そう思っていると智くんが私の手を握りしめた。
それから真剣な眼差しを向けてくる。
「落ち着け佳奈。こんな下らない事で怒るな」
「でも.....智くん。許せない。本気で」
「怒ってどうする?過ぎた事だ。.....もう会わないしな。アイツらにも」
「.....あり得ない。.....智くんをイジメるなんて.....クズめ」
私も大概のゴミクズだが。
それはもっとゴミクズである。
思いながら私は静かに怒りを堪える。
それから気持ちを落ち着かせて智くんを見てみる。
「.....智くんは許したの?」
「決して許してはないな。だけどもうキレても仕方がないかなって思っているだけ」
「.....智くんは本当に大人だね。私はキレそう」
「有難いけど。お前がキレる姿は見たくない」
「.....そういう所が変わらず優しいね」
そして私はショートケーキを食べる。
それから、智くん。
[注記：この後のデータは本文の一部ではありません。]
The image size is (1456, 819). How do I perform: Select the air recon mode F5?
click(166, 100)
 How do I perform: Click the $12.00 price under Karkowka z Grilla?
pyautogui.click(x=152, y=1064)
気にしないからモンブラン食べて良い?、と聞いてみる。
智くんはその言葉に、分かった、と言う。
すると智くんはモンブランを差し出してくる。
そのモンブランを食べ.....ようと思い止める。
ニヤッとした。
「ね、ねえ」
「.....な、何だ」
「.....食べさせて」
「な!?」
食べさせて、とはどういう、という感じで戸惑う智くん。
私はその様子に、言葉通りの意味だよ、と答えながら手をブラブラさせる。
ショートケーキを食べるので疲れちゃった、とふざけて言う。
智くんは、も、もうちょい頑張れよ、と言ってくるが。
えー、と言う。
「智くんが居るし」
「.....お前なぁ.....」
「えへへ。ささっ。お代官様」
「.....グゥ.....」
智くんは諦めた様にモンブランをフォークに乗せる。
それから私の口元に持ってくる。
そして食べさせてくれた.....というか。
何だかこれめっちゃ恥ずい。
イチャイチャのバカップルなの?
「お前な!真っ赤になるな!?」
「思った以上に恥ずい」
「だったら初めからやるな!?」
「えへ。えへへ。でも最高の思い出になりそう。有難う。智くん」
「.....はぁ.....」
そして私達はイチャイチャをしつつ。
ケーキや紅茶を満喫した。
正直言ってこういうチェーン店のケーキは結構食べたつもりだ。
だけど今日の全てのケーキが。
生まれて初めての美味しさを感じた。